Wstrzymaj się szatanie
Wstrzymaj się szatanie,
bo źle dziś trafiłeś.
Ciała nie dostaniesz,
tobie jest niemiłe.
Mam swoje zalety,
oraz dokonania.
Dlatego niestety,
przed tobą się wzbraniam.
Wstrzymaj się szatanie,
mam tę prośbę małą.
Dziś nic nie dostaniesz,
nie pocieszysz chwałą.
Mam swoją urodę,
oraz wady małe.
Jeszcze mniejszą szkodę,
czynię swoim ciałem.
Wstrzymaj się szatanie,
idź poszukać dalej.
Za mnie cóż dostaniesz,
tylko próżne żale.
Mam grzechów nad miarę,
lecz to nie dowodzi,
że sprawiasz mi karę,
oraz że zaszkodzisz.
Wstrzymaj się szatanie,
nie proszę, czy błagam.
Bo mnie nie dostaniesz,
we mnie jest odwaga...
Komentarze (2)
Mocne i bardzo dobrze, że się go wyrzekasz.

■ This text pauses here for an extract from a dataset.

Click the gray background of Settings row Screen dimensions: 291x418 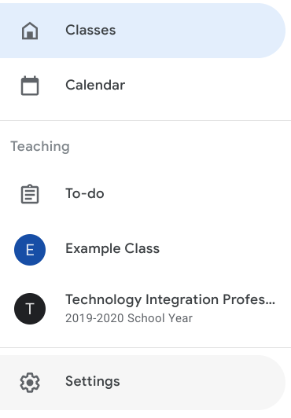(x=200, y=383)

Grandzie to jest takie typowo Twoje. Nawet mi się
podoba. Dam oczywiście plusa, ale mam i prośbę.
Postaraj cokolwiek pokombinować formą w następnym
wierszu by to było odrobinę inne niż nawoływanie do
obrócenia się tyłem. Masz naprawdę fajne skojarzenia,
które topisz w tej maszynce. To moja prośba i moje
zdanie, a zrobisz jak chcesz, bo to w końcu Twój
wiersz. Pozdrawiam:)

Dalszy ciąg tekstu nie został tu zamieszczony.